Новый военный министр прибыл в Минск со списком, в котором уже были помечены фамилии тех, кого было намечено сместить с занимаемых постов или, наоборот, продвинуть по службе. К несчастью, я не мог предложить определенного мнения относительно большинства из этих лиц, так как еще не познакомился с ними лично, а потому не имел возможности ни защитить, ни согласиться с их удалением. Тем не менее я постарался сохранить на своих местах тех офицеров, чья военная репутация была мне хорошо известна. Однако мои требования были удовлетворены только в малой степени ввиду того, что большинство лиц из министерского списка уже получили высокие назначения на другие фронты, которые Гучков посетил до приезда в Минск. Помимо желания я был вынужден руководствоваться мнениями Гучкова и начальника штаба фронта генерала Квецинского[181], который только что получил под командование одну из армий.
В одной из трех находившихся на моем фронте армий мне самому пришлось сместить командующего, а двое других были заменены по приказу Временного правительства. Насколько слепо верил Гучков всему, что говорилось вокруг него, можно судить по следующему случаю. Ввиду того что генерал Квецинский был назначен на более высокую должность, я решил заменить его генерал-майором Алексеевым, хорошо известным мне в качестве начальника штаба Особой армии.
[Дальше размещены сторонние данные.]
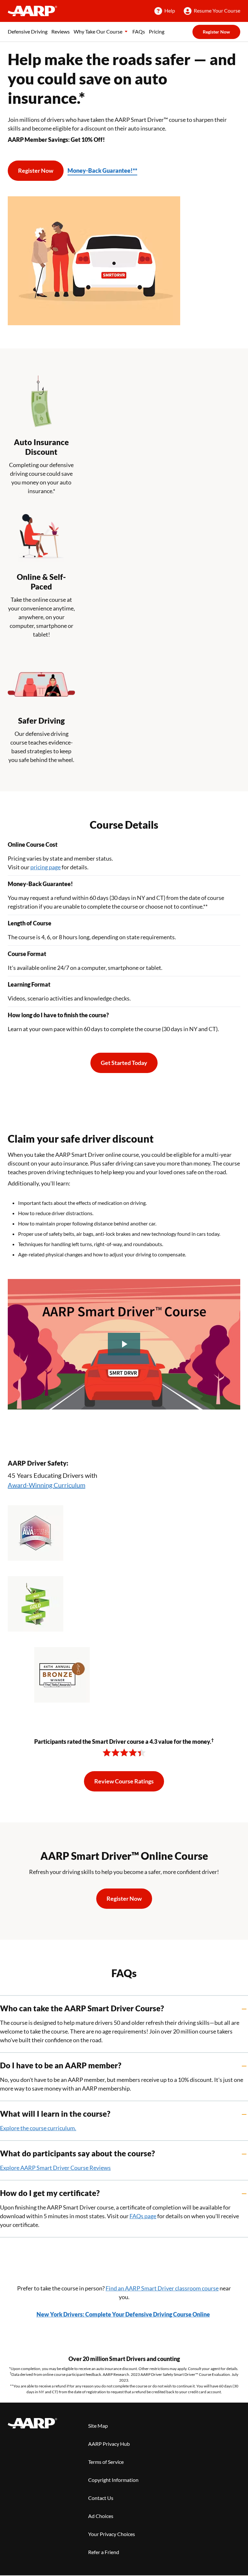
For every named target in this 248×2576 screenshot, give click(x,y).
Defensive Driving (27, 31)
Несмотря на наши добрые отношения, Гучков категорически отказался утвердить это назначение. Следует признать, что он был отчасти прав, поскольку в начале войны генерал-майор Алексеев, находясь только в чине полковника, командовал полком, и предлагаемое мной назначение стало бы для него очень большим прыжком вверх по служебной лестнице. Но главная причина отказа заключалась не в этом. Дело было в том, что Алексеев считался лицом непригодным. Несомненно, что я, провоевавший вместе с ним два года, мог быть в данном вопросе лучшим судьей. Те, кто оказал мне доверие, назначив главнокомандующим армиями фронта, обязаны были больше считаться с моим мнением при выборе ближайшего помощника, причем прежде всего потому, что репутацию, которая позволила мне продвинуться на этот высокий пост, я приобрел в то время, когда моей правой рукой был именно Алексеев. Формально я мог бы настаивать на его назначении, но понадеялся, что со временем дело уладится само собой, а пока предложил Алексееву пост генерал-квартирмейстера, так как Квецинский забрал с собой человека, который занимал в штабе фронта эту должность, чтобы назначить его начальником штаба своей армии. Я надеялся сделать начальником штаба Алексеева позднее, когда предложенный мне кандидат получит более высокое назначение. По правде говоря, генерал-майор Алексеев практически постоянно исполнял обязанности начальника штаба фронта вплоть до конца августа месяца, то есть почти еще два месяца после того, как я оставил пост главнокомандующего.